Her assertions, she adds, rest on proof. “Having read decades of the military’s professional publications and accounts of senior officers, I conclude that the army’s strategic culture shapes the way the Pakistan Army understands the kinds of threats it faces from Afghanistan and India; informs the particular ways that the army understands its principal foe, India; suffuses its conflicts within and beyond Pakistan’s borders with various mobilisations of Islam; and influences the tools that Pakistan has developed to manage its varied security challenges within Pakistan itself and in South Asia.”

Such literature, redolent of self-glorification, is not always a dependable guide. How wide off the mark Christine Fair is on a fundamental, the Kashmir dispute, emerges from this plaint. “Pakistan does point to India’s larger and growing military capability as evidence of India’s intentions toward Pakistan. India’s capabilities do warrant appropriate defensive investments. Curiously, while Pakistan could have framed its demands for Kashmir within the rubrics of water security and defensibility of its terrain, it has not done so with few recent exceptions.” (Gen. Ashfaq Parvez Kayani’s emphasis in 2010 on water as a source of conflict.) Lack of even a slight familiarity with the record on Kashmir is evident. The dispute, which arose before the one on the waters, centred on plebiscite (1947-1960). Every military dictator offered an olive branch. In 1960, Ayub Khan virtually abandoned the demand for plebiscite and suggested exploration of alternatives to it.
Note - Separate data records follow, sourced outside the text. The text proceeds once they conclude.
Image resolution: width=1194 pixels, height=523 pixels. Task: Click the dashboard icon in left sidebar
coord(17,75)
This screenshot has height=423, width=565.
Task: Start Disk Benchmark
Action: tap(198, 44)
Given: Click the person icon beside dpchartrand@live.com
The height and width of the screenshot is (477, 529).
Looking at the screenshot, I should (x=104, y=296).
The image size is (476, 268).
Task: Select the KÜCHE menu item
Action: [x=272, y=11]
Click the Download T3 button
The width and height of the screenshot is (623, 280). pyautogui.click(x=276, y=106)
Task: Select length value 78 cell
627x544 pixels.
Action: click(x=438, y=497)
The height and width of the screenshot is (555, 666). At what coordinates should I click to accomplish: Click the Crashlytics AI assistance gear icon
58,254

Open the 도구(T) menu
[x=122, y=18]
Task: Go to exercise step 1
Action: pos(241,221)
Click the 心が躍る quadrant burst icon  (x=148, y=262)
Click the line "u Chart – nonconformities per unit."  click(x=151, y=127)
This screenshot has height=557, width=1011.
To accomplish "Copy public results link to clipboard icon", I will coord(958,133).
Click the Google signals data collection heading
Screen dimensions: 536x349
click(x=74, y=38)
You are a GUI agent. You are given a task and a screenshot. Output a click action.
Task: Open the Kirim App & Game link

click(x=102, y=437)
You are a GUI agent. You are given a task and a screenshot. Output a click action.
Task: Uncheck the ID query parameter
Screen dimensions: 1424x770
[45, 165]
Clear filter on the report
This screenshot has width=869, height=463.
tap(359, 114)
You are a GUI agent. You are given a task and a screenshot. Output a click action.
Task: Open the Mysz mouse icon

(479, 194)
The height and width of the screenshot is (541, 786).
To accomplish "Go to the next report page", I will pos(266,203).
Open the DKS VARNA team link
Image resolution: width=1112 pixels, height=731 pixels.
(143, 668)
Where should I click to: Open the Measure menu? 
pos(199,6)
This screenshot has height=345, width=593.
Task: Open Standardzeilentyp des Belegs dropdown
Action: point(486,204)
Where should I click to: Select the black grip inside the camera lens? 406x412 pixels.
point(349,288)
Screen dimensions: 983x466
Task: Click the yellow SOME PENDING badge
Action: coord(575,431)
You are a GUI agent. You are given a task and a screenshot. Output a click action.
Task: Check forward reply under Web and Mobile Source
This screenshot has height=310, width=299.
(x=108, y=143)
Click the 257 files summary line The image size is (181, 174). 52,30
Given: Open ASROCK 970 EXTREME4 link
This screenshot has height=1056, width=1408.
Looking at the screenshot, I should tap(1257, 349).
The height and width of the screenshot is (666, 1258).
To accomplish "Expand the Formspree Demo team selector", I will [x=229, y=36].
In 1981, Zia offered a no-war pact and Pervez Musharraf arrived at an understanding with Manmohan Singh on the famous four points. A formidable record for the “revisionist”.

It is surely puerile to assert that, as with Junagadh, “Pakistani maps still lay claim to Hyderabad”. It is one thing not to recognise its accession to India after the Police Action; quite another to “lay claim to it,” which Pakistan never has. This is perfectly understandable in one who seriously believes that “at the root of its [Pakistan’s] revisionism is not security but rather deep ideological commitments that predate the independence of the State”. Such consistency is all too rare. Apparently, then, Jinnah was as Islamist as Zia. The author’s sweeping conclusions, so confidently delivered, never cease to amuse even as her documentation is impressive.